Os resultados na Tabela 11 destacam que, em um cenário sem a Lei de Cotas, a área de Ciências Biológicas e da Saúde teria tido um corte mais acentuado de estudantes público-alvo de tal ação afirmativa. Além disso, em todas as áreas, a categoria L9* foi a que obteve a maior porcentagem de estudantes que não teriam ingressado, totalizando 100% das vagas em Ciências Biológicas e da Saúde e Ciências Humanas e 50% na área de Ciências Exatas e da Terra.

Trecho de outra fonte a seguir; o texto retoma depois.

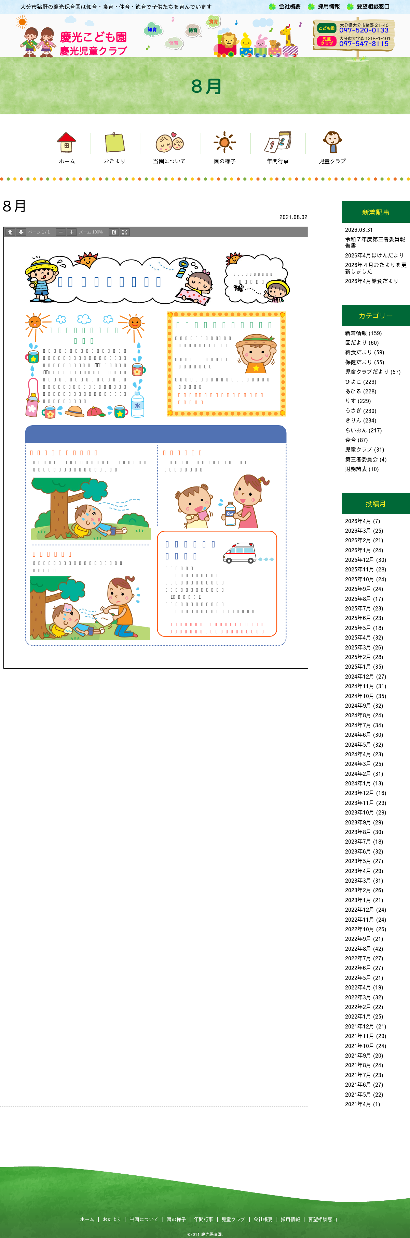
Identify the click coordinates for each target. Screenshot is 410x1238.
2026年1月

Considerando a área de Ciências Biológicas e da Saúde, os resultados mostram que a categoria L5 obteve a menor porcentagem de estudantes que não teriam ingressado na respectiva área. Contudo, esse valor é maior do que ocorreu na mesma categoria das demais áreas e também na Unifal-MG como um todo. Ainda, na área de Ciências Biológicas e da Saúde, os resultados mostram que a maior parte dos estudantes autodeclarados pretos, pardos e indígenas da rede pública que se candidataram nessas categorias não teria ingressado sem a Lei de Cotas, resultado que fica ainda mais acentuado quando a autodeclaração racial e a renda se interceptam (categoria L2), com um valor de 91,67%. Quando consideramos as categorias direcionadas às cotas de uma forma conjunta, a porcentagem de estudantes que não teriam ingressado na área de Ciências Biológicas e da Saúde chega a 67,21%, sendo expressivamente maior do que as demais áreas do conhecimento e do que a porcentagem encontrada na Unifal-MG como um todo.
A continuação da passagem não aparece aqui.